METHODS AND RESULTS: We performed a meta-analysis of 8 statin trials in which lipids and apolipoproteins were determined in all study participants at baseline and at 1-year follow-up. Individual patient data were obtained for 38,153 trial participants allocated to statin therapy, of whom 5387 suffered a major cardiovascular event. HDL-C levels were associated with a reduced risk of major cardiovascular events (adjusted hazard ratio [HR], 0.83; 95% confidence interval [CI], 0.81-0.86 per 1 standard deviation increment), as were apoA-I levels (HR, 0.79; 95% CI, 0.72-0.82). This association was also observed among patients achieving on-statin low-density lipoprotein cholesterol levels <50 mg/dL. An increase of HDL-C was not associated with reduced cardiovascular risk (HR, 0.98; 95% CI, 0.94-1.01 per 1 standard deviation increment), whereas a rise in apoA-I was (HR, 0.93; 95% CI, 0.90-0.97).

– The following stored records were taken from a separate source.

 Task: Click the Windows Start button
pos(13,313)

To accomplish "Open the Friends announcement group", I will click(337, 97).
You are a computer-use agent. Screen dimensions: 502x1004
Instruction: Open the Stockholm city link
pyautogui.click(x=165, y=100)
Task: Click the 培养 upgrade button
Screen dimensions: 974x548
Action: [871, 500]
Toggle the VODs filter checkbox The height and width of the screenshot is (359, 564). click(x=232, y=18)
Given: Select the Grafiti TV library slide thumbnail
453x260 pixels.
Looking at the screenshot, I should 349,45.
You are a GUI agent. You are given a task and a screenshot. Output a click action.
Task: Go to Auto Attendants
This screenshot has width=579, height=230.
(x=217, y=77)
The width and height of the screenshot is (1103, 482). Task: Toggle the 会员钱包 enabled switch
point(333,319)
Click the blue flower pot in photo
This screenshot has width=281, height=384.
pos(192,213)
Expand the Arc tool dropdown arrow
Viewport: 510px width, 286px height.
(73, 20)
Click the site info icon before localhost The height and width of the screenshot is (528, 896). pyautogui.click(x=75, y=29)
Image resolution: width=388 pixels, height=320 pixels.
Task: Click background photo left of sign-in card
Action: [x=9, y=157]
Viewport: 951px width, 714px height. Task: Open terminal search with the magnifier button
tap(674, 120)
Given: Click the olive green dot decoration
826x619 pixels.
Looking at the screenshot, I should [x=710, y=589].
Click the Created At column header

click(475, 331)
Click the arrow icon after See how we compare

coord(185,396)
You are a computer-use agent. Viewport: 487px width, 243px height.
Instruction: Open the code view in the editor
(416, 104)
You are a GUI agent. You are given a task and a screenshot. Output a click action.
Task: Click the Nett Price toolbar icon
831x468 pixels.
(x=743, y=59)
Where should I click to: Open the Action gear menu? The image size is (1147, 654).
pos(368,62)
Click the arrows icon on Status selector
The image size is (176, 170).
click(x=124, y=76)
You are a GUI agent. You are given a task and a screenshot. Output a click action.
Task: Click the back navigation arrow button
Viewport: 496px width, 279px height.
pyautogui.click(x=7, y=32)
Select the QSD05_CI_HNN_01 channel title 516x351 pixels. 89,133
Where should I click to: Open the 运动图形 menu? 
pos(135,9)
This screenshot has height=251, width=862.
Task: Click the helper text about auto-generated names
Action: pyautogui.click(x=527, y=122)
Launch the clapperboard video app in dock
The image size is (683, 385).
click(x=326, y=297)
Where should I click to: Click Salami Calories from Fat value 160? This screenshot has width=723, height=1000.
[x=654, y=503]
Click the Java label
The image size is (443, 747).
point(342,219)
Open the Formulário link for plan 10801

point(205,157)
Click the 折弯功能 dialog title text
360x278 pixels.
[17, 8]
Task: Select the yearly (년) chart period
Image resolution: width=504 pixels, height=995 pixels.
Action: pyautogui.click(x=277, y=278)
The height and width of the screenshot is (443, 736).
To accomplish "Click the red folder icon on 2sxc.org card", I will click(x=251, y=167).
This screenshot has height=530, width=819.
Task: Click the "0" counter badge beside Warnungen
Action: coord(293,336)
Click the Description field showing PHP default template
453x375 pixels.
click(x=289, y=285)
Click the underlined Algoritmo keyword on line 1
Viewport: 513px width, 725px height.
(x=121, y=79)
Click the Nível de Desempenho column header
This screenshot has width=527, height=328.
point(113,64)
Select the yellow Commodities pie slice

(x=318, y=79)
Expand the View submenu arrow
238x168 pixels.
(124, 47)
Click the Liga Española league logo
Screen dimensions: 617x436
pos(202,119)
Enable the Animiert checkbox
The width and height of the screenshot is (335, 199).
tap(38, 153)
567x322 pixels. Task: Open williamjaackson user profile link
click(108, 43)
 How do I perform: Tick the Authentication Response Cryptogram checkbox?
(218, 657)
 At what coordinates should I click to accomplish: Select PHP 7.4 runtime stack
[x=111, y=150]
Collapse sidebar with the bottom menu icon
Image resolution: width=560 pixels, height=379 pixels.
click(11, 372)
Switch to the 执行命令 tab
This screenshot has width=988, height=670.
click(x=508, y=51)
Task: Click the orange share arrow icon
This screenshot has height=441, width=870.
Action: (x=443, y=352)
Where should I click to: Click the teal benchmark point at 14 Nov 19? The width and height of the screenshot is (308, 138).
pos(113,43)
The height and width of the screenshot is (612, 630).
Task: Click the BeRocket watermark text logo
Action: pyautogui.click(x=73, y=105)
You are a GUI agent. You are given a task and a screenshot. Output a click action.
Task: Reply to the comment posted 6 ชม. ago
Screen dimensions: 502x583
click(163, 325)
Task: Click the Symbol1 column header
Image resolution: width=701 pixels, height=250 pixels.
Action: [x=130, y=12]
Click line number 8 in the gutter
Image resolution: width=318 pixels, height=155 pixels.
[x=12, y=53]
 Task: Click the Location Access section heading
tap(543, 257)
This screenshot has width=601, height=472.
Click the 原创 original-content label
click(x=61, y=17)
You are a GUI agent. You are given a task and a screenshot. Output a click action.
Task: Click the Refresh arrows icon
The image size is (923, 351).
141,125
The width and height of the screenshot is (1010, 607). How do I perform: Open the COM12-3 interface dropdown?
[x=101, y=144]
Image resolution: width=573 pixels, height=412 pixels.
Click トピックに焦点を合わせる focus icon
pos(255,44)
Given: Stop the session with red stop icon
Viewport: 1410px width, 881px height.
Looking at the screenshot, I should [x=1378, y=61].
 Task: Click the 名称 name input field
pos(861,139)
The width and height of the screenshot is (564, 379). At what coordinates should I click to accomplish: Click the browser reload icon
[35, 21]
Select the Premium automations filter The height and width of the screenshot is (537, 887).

CONCLUSIONS: Among patients treated with statin therapy, HDL-C and apoA-I levels were strongly associated with a reduced cardiovascular risk, even among those achieving very low low-density lipoprotein cholesterol. An apoA-I increase was associated with a reduced risk of major cardiovascular events, whereas for HDL-C this was not the case. These findings suggest that therapies that increase apoA-I concentration require further exploration with regard to cardiovascular risk reduction.